> **Data to examine**:
· · · ·

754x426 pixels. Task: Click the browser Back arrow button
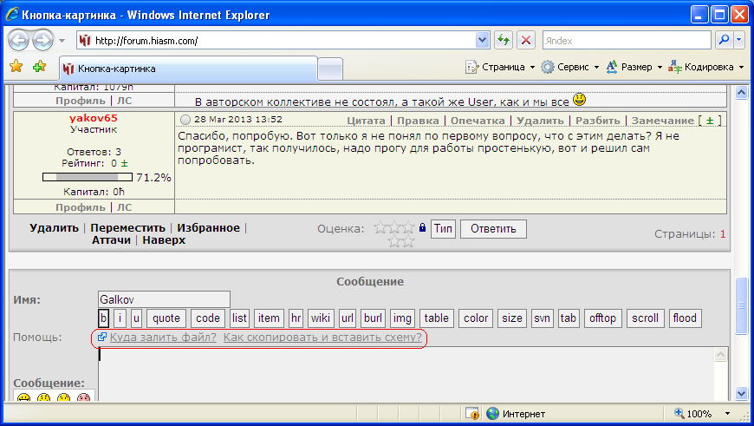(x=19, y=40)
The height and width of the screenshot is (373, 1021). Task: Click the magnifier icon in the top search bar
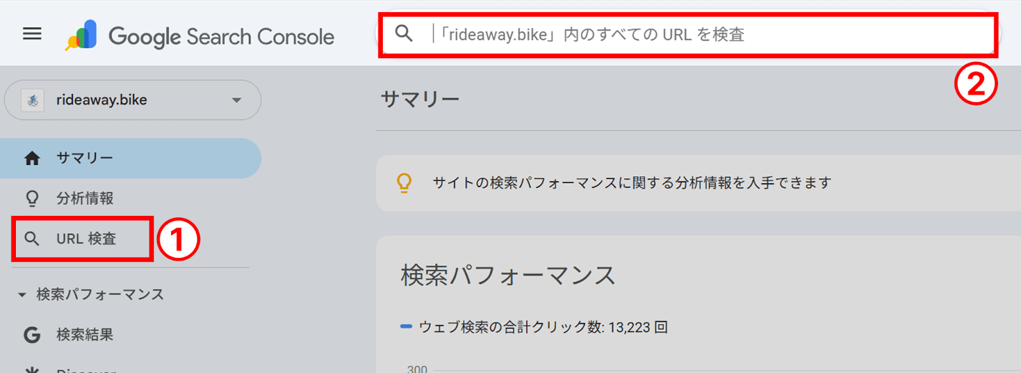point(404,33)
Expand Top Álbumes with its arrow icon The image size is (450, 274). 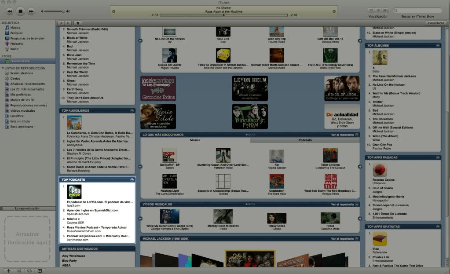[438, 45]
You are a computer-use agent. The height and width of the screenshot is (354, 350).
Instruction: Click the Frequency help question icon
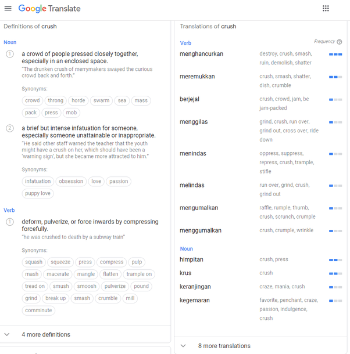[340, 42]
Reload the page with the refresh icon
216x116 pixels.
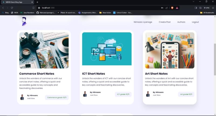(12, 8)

· · · ·

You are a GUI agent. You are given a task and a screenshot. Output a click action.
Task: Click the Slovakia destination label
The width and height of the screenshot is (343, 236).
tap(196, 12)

· · · ·

> **Problem statement**: Your answer should consist of the lines from the listing that hold the word "agent".

> **Task output**:
You are a computer-use agent. The height and width of the screenshot is (354, 350).
You are a GUI agent. You are given a task and a screenshot. Output a click action.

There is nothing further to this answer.